Consider a weight loss intervention for the treatment of obesity as an example. A typical clinic-delivered adaptive intervention for weight loss may check in on patient progress only during clinic visits marking the end of weeks two, four, and eight of treatment. If at any of these points the patient’s rate of weight loss sits below a certain threshold, the patient will be offered a new intervention. What such an adaptive intervention misses is information from the time between clinic visits—variability in weight between clinic visits, or how quickly someone met the criteria for non-response to the intervention, for example—that could help a clinician determine the best way to alter treatment at the two, four, and eight week time points.
“By incorporating a variable like time to non-response in the decision rule, we can more deeply tailor the adaptive intervention” Ferlic explains. In a weight loss intervention enhanced by event-triggered tailoring, someone who meets the criteria for non-response during week two may need vigorous augmentation to treatment in order to meet their weight loss goal, whereas someone who meets the criteria for response until the middle of week seven may only need minor augmentation to meet their weight loss goal.
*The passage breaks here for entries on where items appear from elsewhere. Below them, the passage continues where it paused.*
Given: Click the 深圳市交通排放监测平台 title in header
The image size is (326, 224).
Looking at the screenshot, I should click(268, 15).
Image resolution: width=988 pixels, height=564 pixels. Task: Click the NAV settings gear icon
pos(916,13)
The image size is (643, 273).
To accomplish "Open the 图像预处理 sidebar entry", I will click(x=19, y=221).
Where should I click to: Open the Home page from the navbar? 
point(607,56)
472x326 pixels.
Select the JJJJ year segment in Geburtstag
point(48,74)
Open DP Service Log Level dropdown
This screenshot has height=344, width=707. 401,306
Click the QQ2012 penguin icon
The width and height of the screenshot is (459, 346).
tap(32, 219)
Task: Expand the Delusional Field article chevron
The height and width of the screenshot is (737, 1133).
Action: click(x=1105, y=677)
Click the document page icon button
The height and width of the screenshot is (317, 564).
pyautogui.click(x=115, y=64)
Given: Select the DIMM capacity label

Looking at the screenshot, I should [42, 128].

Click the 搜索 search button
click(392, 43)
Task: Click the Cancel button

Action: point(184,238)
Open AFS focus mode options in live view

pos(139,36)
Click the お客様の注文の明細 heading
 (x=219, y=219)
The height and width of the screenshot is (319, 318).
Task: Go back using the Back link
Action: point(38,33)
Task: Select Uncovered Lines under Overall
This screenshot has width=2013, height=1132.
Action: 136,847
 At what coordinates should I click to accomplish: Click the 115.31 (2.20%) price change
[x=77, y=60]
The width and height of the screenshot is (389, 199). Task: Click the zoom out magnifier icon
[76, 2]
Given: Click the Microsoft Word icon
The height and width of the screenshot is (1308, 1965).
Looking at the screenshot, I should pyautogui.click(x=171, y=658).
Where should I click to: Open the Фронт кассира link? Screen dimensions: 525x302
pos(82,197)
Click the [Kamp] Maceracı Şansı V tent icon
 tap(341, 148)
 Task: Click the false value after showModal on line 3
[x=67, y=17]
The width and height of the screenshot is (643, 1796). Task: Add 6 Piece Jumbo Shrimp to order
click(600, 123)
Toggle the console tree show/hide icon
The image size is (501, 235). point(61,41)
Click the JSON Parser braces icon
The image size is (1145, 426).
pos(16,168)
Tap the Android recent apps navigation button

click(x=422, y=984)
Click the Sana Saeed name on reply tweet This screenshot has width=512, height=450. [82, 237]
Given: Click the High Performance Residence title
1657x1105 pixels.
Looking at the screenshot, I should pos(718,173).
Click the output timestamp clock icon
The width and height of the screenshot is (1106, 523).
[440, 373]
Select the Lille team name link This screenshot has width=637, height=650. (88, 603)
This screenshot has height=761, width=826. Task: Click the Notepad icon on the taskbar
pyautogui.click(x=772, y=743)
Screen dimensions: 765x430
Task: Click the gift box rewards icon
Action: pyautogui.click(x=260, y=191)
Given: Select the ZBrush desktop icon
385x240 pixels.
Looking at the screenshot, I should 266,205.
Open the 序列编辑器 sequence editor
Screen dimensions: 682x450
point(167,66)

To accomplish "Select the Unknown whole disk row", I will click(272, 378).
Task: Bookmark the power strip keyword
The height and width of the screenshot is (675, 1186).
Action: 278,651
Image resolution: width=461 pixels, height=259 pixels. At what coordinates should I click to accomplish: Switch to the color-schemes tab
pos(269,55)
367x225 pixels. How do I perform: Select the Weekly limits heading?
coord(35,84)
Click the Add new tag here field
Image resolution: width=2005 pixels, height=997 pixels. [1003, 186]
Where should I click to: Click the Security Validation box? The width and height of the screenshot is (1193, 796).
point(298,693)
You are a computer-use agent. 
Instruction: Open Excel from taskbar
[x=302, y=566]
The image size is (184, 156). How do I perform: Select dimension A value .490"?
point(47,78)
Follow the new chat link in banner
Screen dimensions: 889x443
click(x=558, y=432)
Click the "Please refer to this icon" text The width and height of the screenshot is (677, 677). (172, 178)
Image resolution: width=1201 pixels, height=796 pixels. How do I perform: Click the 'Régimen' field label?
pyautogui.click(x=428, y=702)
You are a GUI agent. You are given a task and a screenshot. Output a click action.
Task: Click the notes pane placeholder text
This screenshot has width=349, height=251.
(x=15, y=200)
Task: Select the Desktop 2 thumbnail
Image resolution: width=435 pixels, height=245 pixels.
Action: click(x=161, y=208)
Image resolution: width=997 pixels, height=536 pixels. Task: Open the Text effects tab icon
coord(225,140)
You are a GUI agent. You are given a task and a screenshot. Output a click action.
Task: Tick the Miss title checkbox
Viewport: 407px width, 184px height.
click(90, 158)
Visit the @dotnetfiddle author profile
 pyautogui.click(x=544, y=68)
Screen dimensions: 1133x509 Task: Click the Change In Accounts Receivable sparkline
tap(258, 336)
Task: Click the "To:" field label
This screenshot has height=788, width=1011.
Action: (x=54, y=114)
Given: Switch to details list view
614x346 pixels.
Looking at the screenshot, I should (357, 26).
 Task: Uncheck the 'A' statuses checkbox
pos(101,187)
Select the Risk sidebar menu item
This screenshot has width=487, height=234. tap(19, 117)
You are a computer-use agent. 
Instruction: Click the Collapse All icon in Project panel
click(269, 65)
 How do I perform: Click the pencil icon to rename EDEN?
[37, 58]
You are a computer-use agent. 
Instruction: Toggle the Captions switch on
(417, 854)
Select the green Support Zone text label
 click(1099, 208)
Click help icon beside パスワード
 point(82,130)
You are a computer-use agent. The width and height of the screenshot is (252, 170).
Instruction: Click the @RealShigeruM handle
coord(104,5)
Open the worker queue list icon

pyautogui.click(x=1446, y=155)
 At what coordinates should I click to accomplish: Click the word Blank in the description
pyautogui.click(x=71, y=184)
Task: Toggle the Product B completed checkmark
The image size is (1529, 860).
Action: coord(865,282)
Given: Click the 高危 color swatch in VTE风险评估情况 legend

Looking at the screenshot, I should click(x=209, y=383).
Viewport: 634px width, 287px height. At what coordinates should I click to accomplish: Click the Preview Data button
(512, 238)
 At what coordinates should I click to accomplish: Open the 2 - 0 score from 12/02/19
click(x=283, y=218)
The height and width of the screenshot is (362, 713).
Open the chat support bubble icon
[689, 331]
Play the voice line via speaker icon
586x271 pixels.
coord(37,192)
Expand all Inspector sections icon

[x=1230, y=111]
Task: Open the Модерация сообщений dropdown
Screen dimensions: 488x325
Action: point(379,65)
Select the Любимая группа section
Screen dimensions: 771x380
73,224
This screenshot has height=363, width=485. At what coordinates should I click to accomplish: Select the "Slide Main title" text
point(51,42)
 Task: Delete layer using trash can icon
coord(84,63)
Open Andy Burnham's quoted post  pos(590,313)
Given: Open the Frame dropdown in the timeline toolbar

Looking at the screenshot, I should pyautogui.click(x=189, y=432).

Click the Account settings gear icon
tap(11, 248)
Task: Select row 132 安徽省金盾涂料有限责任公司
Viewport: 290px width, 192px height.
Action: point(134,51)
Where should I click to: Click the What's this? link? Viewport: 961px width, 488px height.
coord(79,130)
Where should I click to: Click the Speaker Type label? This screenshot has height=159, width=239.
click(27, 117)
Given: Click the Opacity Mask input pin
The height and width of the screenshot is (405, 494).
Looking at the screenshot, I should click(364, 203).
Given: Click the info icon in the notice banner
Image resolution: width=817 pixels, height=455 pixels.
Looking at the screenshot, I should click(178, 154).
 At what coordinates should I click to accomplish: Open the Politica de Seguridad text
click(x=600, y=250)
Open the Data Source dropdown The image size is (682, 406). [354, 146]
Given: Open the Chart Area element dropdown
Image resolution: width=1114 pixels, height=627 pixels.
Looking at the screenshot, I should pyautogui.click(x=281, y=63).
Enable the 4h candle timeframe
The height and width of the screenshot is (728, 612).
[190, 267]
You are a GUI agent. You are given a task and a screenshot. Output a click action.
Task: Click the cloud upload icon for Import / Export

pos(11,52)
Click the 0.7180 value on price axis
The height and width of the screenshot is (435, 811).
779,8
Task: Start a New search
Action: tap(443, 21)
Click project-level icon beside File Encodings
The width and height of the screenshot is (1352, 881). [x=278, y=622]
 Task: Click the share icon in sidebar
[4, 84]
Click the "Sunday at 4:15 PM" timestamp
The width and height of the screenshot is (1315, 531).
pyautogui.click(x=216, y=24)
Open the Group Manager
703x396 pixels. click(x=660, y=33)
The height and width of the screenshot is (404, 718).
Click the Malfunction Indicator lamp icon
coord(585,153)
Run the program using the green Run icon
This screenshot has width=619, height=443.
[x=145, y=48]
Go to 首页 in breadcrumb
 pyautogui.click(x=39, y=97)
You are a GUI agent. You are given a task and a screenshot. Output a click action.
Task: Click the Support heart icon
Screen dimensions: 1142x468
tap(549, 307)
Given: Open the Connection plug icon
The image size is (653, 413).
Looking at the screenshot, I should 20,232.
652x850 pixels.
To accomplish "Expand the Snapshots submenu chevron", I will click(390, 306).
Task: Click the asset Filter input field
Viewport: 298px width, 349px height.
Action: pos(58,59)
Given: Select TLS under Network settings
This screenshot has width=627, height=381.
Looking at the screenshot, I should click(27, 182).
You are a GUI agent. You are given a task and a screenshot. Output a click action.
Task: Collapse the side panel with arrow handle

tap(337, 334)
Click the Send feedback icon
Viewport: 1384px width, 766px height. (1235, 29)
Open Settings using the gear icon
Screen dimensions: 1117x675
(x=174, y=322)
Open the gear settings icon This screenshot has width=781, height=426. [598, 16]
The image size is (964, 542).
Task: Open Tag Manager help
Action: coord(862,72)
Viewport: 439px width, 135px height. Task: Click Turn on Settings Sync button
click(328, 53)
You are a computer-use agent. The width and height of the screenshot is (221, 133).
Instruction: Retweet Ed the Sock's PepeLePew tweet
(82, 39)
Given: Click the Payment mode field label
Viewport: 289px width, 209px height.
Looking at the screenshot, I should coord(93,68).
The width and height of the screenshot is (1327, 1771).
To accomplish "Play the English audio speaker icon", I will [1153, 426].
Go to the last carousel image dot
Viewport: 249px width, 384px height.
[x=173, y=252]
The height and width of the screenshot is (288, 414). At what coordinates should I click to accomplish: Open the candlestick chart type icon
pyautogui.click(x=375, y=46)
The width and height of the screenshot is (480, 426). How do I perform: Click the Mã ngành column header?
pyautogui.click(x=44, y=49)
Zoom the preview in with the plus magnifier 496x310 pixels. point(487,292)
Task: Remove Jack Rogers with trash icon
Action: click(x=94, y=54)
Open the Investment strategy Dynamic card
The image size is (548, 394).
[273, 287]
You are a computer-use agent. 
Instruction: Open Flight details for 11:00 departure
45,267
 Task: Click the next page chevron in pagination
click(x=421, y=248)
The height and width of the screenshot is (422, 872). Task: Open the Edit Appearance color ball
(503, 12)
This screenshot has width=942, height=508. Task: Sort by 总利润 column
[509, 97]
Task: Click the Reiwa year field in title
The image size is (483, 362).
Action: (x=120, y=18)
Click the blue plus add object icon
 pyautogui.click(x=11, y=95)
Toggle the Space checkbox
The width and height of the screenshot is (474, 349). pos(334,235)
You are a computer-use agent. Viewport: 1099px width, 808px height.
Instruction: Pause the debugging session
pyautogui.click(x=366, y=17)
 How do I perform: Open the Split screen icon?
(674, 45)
Sequential Multiple-Assignment Randomized Trials (SMARTs) can be designed to develop optimized event-triggered adaptive interventions. In concert with new methods, these trials will allow researchers to develop adaptive interventions capable of offering timely recommendations that account for each patient’s context, especially their trajectory of response. Once Ferlic conceptualizes the design principles and analytical methods necessary to process data from this variety of SMART, he aims to build capacity for more complex applications of the event-triggered tailoring concept. Some day, these specialized SMARTs may accommodate multiple tailoring variables, collected in real-time, enabling researchers to optimize adaptive interventions that leverage a combination of digital sensing and user-reported data to supercharge the effectiveness of clinical interventions.
Wherever the science takes him, Ferlic feels certain about a future in which a combination of low-cost wearable tech and evidence-based intervention design makes it easier for everyone to obtain their health and fitness goals. “I am really excited to see the real-world impact of the new methods we are developing at d3c. In the long run, my hope is that invaluable decision-making expertise can be packaged, at least partially, into adaptive algorithms for digital devices, reducing the barrier to quality health coaching for those most in need.”